* _Work order_: Start to finish, print the entries exactly, and carry none of the pictures over.

++++ Recorded information

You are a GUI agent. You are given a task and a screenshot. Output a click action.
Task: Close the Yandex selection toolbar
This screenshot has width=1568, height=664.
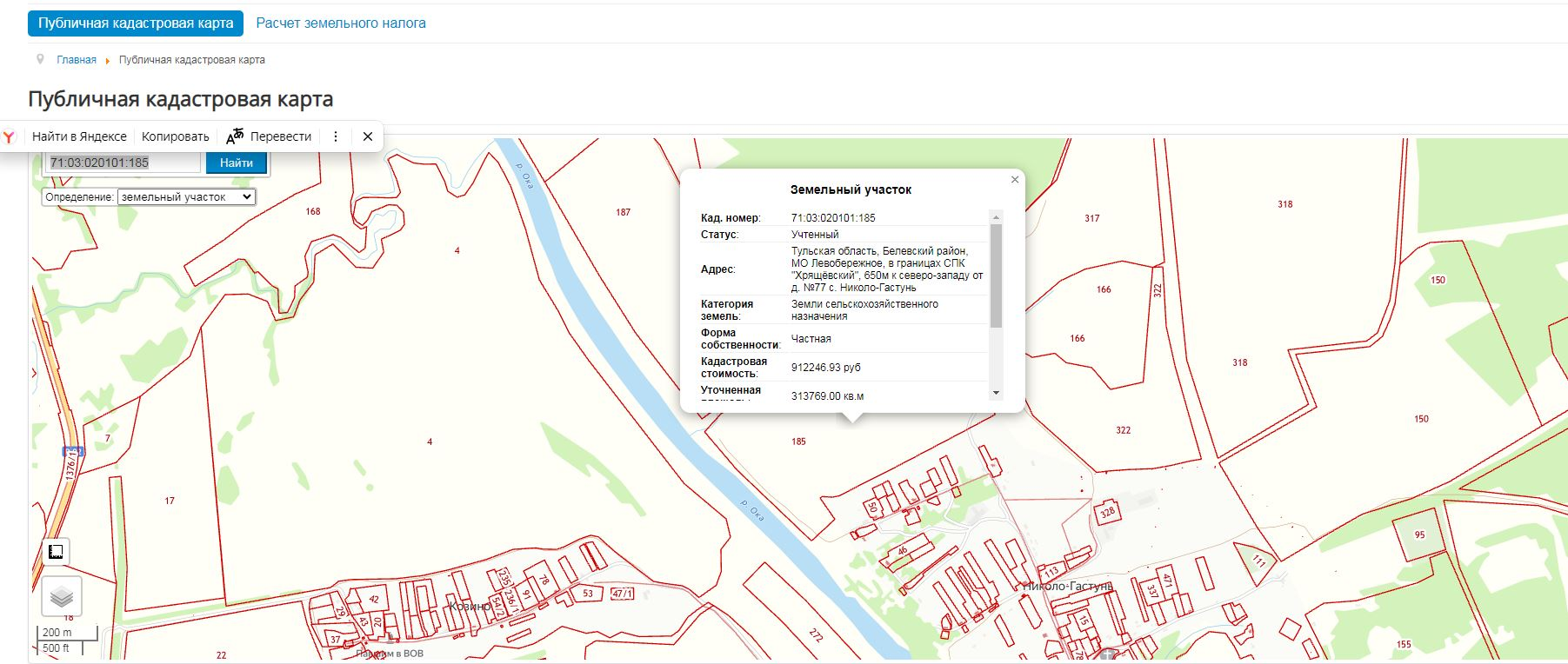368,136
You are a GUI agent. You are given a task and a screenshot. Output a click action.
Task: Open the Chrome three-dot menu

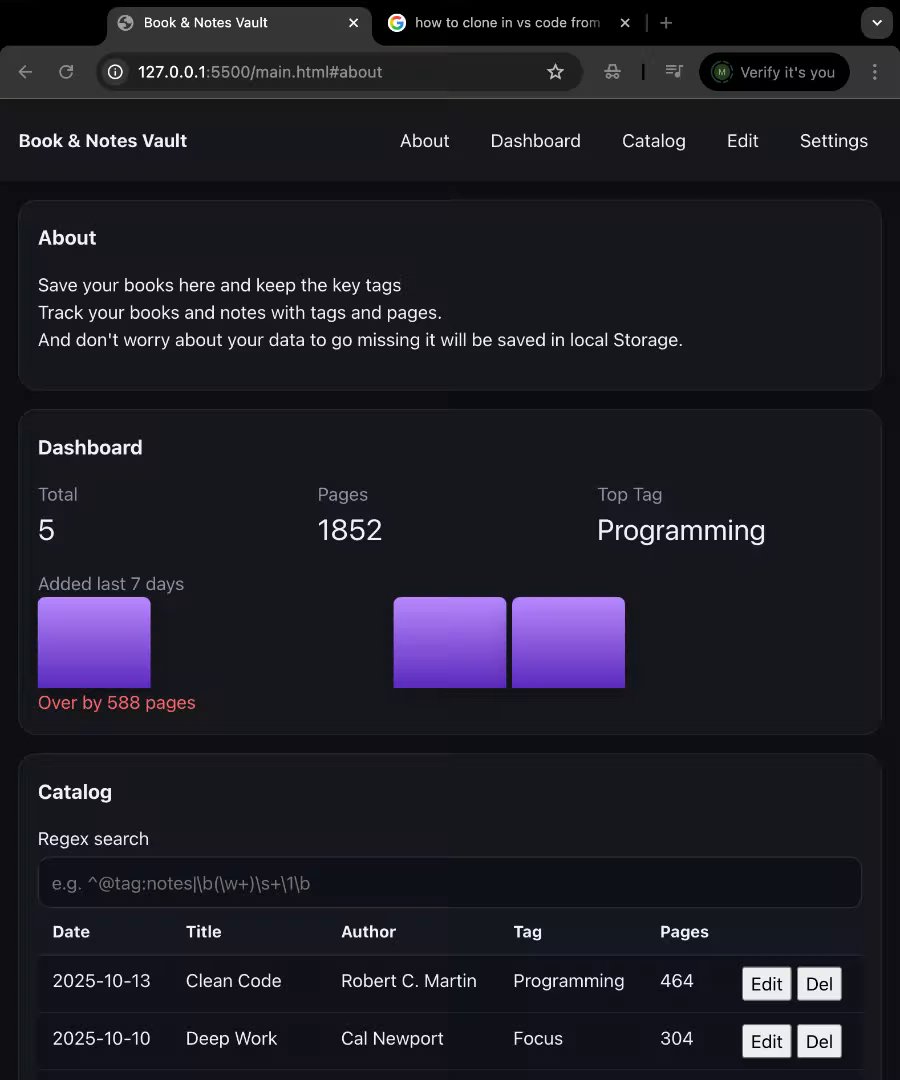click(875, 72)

++++++++

* _Response to this exercise_:
You are a GUI agent. You are given a task and a screenshot. Output a click action.
Task: Close the Yandex selection toolbar
This screenshot has width=1568, height=664.
368,136
You are a GUI agent. You are given a task and a screenshot. Output a click action.
Task: Open the Chrome three-dot menu

click(875, 72)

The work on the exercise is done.